FloCard also has a Tree Planters App used by communities, planters, and farms working on afforestation projects.
The app helps users digitally tag and trace trees using:
- geo-tagged single tree images
- Google Map based boundary tagging for clusters of trees or forest areas
- mobile app or mobile browser based field capture
- offline capture support for areas with low or no internet connectivity
Tree tagging usually happens in remote or low-connectivity areas. Users capture the tree image and location first. Later, when internet connectivity is available, the captured assets are synced and edited with details such as species, age, date of plantation, and related information.
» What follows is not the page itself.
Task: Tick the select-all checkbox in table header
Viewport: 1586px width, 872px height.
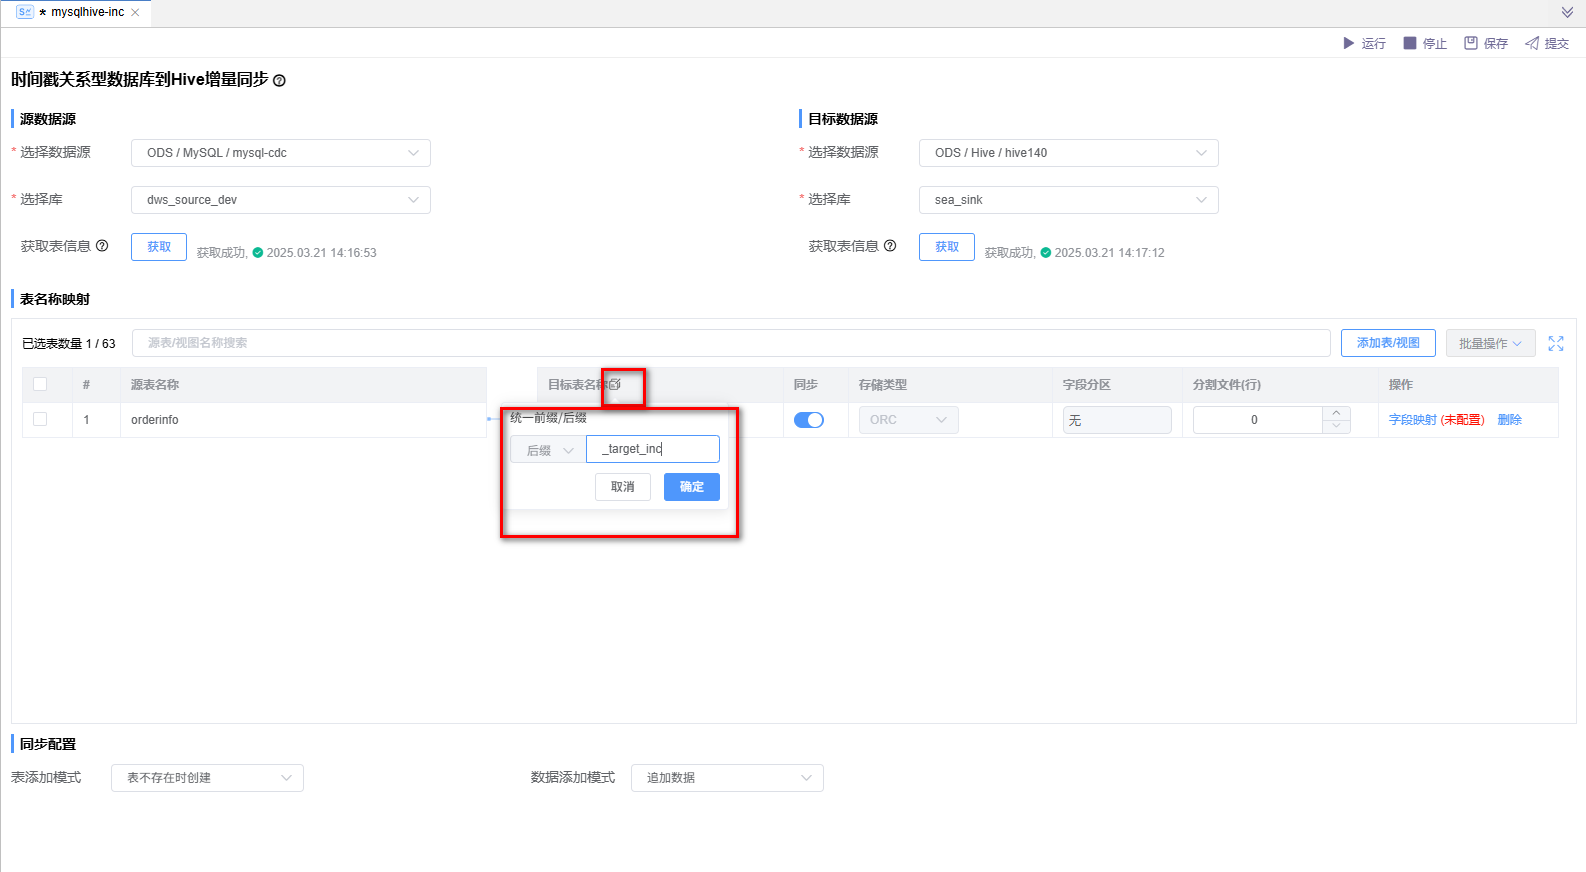Action: point(40,384)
After review and approval, the tree record becomes a blockchain-based tree asset.
The tree asset creation process broadly follows three steps:
- A user captures a tree image and geo-tag in the mobile app or mobile browser, often in offline mode.
- The asset is synced later and edited with details such as species, age, plantation date, and other metadata.
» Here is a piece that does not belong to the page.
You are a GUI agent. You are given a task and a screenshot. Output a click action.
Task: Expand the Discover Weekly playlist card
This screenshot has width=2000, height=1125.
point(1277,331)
- The asset goes through an approval step before becoming a blockchain-based asset.
This process works, but it depends heavily on the quality of the image and whether the captured image actually contains a valid tree.
During tree tagging, users may accidentally capture non-tree images, unclear images, partial tree images, or images where multiple trees and background objects are mixed together.
If a non-tree image or poor-quality image passes through the tagging and approval process, it can become an incorrect tree asset. This affects asset quality and can also affect downstream carbon or GHG offset estimates.
FloCard is exploring an AI-assisted workflow where tree images captured during the tagging process can be checked to confirm whether a tree is present and where the tree appears in the image.
Build a solution that can detect and localize visible trees in uploaded images.
The solution should help identify whether a submitted image contains one or more trees and provide a reviewable location output such as a bounding box or segmentation mask.
A useful solution should be able to:
- accept tree tagging images as input
- identify whether one or more trees are visible
- localize detected trees using bounding boxes, masks, or another reviewable format
- flag unclear or low-confidence images
- generate metadata for each detection
- provide a simple way to review detected outputs
- document the approach, assumptions, limitations, and failure cases
Contributors are free to propose their own approach.
Possible approaches may include:
- object detection models
- image segmentation models
- vision transformer based detection
- YOLO-style models
- Segment Anything style workflows
- hybrid detection and quality-check workflows
The solution should explain why the selected approach is suitable and what kinds of images it may fail on.
Preferred languages:
- Python
- C#
Possible libraries and tools:
- OpenCV
- Pillow
- PyTorch
- TensorFlow
- YOLO
- Detectron2
- Segment Anything
- ONNX Runtime
- ML.NET where applicable
Contributors may use other tools if they explain the reasoning.
Images are not included publicly in this repository unless they are open, synthetic, or approved for public use.
Contributors may use:
- open-license tree images
- contributor-created tree images
- approved sample image packs provided by the maintainers
Contributors who need access to image samples can contact the maintainers by email. Contact [abhijeet@366pitech.com]
Do not commit private geo-tagged images, precise location data, private farm or project data, credentials, or restricted-license imagery to the repository.
- Fork the repository.
- Create a feature branch.
- Submit your Contribution through a pull request.
- Keep the implementation focused on this challenge.
- Do not commit private images, precise location data, credentials, or large generated datasets.
- Include setup and running instructions.
- Include sample output using safe, open, synthetic, or approved images.
- Explain your assumptions and known limitations.
- Mention any additional data you needed or data gaps you found.
- Document how the solution can be customized and scaled.